I am working with CyberLink to resolve this issue. My laptop is fully patched up to date, the firmware is up to date, and I have run full diagnostics from Lenovo on my laptop and it all shows good other than I am out of warranty. No surprise there, the warranty on these things is shockingly short...

I have made sure I have the latest drivers, and followed all of CyberLink's published work arounds to no avail. In my reading it might be a coding issue. It looks like CyberLink has a problem with ATI / AMD Radeon video which my laptop has.

I am very hopeful that CyberLink can offer a solution to this problem in short order. For now, I will have to swipe my wifes laptop to get my work done, and that's not fair to either of us. The tools I need are on my laptop, and she needs to use the tools on her laptop to do her work as well...

03 May, 2016

Updated and tested the drive.

I ran into some errors running the video editing software and found firmware issues related to the SSD.  I ran full diagnostics on the laptop, updated all the firmware and tested again...

Looking good so far... maybe tonight I can post the video for you folks!

02 May, 2016

The SSD is in and working!

With what little time I had this evening, I slammed the SSD in the laptop, and got the laptop fired up. Works great so far. Reinstalling my video editing software and moving off a bunch of archived junk that needed to be zipped up and stored on my cloud drive... It is amazing how quickly 1TB fills up with garbage files... Anyway it was lighting quick. Installing PowerDirector 14 Ultimate on the spinning disk doing a full install including plugins was about 4 hours work. With the SSD, it went in less than an hour. Not bad. Can't wait to try it out doing editing work!

Anyway, I have the video shot but it is all voiceless, I will need to do some voiceover and video editing before I can give you a quick howto on this thing.... But the process is pretty simple. Mind you, it only applies to the Lenovo Flex 2 15D  It might be relevant to other models, but I know it works with this...

My next repair on this is going to be the digitizer screen and it should be good to go!

01 May, 2016

Fixing a broken laptop.... Migrating flaky HDD to a new SSD.

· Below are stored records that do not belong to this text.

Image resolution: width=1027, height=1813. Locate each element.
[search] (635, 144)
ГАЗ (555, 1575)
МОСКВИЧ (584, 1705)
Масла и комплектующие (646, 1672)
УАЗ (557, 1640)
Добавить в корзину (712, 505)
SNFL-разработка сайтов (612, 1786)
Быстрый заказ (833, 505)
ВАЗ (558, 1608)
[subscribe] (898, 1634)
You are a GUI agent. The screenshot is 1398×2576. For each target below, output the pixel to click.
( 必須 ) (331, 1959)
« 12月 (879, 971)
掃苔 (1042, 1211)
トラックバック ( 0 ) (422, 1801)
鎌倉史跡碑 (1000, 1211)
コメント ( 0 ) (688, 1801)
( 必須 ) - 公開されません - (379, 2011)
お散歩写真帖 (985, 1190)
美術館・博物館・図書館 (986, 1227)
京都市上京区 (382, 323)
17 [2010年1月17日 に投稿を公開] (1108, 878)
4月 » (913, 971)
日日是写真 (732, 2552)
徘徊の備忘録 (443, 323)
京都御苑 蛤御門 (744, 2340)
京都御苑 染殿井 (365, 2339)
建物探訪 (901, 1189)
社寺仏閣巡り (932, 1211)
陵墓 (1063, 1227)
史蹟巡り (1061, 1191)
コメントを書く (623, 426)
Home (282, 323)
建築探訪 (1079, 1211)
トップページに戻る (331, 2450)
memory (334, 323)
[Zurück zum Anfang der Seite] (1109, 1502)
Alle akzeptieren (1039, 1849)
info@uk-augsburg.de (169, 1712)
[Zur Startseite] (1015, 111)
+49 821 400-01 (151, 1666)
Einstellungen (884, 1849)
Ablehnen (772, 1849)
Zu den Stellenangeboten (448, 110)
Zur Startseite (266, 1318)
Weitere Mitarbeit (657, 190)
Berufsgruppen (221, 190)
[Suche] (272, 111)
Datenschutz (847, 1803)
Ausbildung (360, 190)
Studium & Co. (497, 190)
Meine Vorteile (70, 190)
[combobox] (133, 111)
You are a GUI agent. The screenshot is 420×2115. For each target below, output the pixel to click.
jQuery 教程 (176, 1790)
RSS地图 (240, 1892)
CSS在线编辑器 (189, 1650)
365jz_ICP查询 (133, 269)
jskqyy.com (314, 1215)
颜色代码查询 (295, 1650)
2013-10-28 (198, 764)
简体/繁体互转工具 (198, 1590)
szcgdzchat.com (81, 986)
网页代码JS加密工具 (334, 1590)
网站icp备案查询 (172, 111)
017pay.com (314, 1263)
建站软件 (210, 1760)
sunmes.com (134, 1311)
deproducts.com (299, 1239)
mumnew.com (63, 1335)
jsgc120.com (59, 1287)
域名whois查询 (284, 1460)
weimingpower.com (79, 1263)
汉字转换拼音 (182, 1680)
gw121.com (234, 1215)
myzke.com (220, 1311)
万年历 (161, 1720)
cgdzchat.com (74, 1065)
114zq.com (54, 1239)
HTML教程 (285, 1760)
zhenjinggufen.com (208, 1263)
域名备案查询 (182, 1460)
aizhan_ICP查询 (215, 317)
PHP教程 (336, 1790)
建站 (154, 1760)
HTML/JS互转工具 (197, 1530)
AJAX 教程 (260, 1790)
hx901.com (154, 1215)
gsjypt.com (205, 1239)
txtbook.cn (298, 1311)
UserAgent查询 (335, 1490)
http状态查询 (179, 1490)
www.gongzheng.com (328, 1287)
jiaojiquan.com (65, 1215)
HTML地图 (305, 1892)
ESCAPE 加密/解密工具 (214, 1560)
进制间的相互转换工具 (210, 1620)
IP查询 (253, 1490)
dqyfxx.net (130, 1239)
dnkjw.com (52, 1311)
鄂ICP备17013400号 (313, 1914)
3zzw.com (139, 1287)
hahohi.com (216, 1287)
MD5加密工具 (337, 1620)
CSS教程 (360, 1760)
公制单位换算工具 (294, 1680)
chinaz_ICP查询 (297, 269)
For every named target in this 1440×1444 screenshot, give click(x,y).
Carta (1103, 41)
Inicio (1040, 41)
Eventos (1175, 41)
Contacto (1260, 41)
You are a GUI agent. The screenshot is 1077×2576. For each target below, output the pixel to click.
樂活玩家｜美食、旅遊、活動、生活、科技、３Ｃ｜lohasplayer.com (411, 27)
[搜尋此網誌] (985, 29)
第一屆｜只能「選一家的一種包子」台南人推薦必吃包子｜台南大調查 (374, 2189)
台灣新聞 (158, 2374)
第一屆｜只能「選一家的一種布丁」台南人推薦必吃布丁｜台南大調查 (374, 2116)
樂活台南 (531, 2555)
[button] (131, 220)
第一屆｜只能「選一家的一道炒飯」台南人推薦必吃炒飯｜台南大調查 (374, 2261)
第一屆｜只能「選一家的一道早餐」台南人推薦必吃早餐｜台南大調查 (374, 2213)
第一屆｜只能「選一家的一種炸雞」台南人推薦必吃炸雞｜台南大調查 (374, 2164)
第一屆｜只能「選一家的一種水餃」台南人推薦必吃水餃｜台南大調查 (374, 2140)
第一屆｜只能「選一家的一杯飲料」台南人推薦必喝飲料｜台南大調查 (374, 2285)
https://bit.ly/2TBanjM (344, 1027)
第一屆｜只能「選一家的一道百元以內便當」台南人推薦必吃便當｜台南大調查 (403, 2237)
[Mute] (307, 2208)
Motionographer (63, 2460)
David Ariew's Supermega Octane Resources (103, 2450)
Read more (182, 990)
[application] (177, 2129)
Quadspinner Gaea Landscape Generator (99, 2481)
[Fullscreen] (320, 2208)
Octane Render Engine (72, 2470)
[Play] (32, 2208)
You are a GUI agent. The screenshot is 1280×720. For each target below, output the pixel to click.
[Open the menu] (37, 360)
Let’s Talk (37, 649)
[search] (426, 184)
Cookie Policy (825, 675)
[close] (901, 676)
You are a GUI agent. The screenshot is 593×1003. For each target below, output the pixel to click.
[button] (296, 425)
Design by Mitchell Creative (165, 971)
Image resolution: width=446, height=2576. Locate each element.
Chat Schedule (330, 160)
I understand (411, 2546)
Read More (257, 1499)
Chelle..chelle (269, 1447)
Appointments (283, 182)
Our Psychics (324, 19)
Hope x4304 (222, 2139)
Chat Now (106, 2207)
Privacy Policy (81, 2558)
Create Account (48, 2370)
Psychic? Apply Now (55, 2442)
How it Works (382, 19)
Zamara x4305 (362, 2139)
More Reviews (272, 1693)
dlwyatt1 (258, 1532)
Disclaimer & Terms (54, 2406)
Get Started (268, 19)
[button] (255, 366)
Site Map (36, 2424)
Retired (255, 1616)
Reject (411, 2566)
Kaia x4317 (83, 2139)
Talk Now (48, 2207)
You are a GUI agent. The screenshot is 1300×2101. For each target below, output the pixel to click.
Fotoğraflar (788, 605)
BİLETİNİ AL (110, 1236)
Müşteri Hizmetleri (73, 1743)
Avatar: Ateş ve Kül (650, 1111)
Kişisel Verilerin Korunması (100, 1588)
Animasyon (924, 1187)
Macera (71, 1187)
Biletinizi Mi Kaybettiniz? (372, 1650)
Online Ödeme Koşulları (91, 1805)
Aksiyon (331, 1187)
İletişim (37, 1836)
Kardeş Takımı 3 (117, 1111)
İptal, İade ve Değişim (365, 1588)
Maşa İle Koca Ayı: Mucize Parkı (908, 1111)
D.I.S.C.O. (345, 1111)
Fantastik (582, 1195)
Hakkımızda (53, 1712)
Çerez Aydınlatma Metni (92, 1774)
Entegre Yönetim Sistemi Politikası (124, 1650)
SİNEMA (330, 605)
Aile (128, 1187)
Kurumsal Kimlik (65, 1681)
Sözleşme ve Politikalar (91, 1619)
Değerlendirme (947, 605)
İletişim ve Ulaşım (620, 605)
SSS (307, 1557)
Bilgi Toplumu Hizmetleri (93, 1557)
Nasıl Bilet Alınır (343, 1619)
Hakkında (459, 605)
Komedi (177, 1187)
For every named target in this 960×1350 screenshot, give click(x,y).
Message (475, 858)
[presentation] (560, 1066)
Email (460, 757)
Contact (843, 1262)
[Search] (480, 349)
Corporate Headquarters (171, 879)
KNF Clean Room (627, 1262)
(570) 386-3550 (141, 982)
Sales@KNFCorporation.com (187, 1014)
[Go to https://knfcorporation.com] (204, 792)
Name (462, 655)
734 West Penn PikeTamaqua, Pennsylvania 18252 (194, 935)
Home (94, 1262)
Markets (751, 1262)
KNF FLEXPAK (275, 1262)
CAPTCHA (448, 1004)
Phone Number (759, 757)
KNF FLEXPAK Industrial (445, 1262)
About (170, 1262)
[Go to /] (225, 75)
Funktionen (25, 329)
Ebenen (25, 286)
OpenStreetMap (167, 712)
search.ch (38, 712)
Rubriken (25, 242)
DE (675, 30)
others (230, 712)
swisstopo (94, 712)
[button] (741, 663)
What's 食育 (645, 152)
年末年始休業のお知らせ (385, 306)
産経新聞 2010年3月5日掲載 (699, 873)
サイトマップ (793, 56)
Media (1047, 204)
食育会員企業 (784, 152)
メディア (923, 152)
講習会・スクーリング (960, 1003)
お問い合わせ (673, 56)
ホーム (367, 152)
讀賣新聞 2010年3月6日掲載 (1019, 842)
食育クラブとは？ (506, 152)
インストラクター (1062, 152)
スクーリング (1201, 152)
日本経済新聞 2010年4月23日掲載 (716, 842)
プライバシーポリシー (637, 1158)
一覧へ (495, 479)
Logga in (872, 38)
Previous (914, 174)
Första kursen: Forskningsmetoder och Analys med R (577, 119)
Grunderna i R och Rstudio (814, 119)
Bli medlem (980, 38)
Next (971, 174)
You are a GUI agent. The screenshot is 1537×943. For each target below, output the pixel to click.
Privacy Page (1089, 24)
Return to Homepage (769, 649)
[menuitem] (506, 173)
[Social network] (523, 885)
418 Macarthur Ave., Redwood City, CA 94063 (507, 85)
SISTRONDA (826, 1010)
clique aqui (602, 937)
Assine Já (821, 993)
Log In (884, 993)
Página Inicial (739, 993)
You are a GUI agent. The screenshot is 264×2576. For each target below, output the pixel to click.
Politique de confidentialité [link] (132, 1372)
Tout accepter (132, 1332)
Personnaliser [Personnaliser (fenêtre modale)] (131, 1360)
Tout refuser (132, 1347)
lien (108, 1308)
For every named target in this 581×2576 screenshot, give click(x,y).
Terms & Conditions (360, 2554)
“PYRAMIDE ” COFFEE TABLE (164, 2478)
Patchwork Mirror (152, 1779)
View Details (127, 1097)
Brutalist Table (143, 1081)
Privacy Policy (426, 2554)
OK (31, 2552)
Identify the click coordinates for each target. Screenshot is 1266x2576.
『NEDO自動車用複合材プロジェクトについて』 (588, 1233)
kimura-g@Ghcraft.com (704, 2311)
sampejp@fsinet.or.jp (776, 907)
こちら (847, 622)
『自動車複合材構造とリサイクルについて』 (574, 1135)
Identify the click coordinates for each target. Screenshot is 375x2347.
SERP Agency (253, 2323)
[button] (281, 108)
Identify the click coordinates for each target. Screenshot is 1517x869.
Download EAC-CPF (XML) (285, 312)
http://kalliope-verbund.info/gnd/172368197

So in early march, my lovely Lennovo Flex 2 15D quad core 8GB RAM 1TB HDD touch screen laptop decided to follow the power cord as yanked by the dog off of the table and on to the tile floor in the dining room. This managed to bust my digitizer and initially that seemed to be the only damage. I can live with a cracked digitizer and just not use the touch screen, but after a bit I noticed repeated HDD timeout errors.

In order to fix this so I can keep up with my video work, and let my lovely bride have her laptop, I found, and ordered a replacement HDD, I really wanted a SSD though to improve performance and increase reliability. I found a screaming deal on a 1TB Mushkin on and so ordered it up...

Right now as I type, I am using Partition Magic to migrate the OS to the new SSD, we will see if the UEFI will actually boot to it.

It should....

So as soon as I am done with the data copy, I am going to wing the camera back up in here and give you guys and gals a birds eye view of me replacing the HDD with the new SSD and configuring the boot order, and booting for the first time from the new hard drive.

Wish me luck!

Replacing a Belt Tensioner on a 2009 Chevrolet HHR with Mr Red

We visited with Red of Red and DJ in Houston Texas to get the lowdown on how to swap out a defective serpentine belt tensioner on a 2009 Chevrolet HHR. While the lift he uses sure does make things easier, he gives you pointers on how to most effectively and affordably get the job done!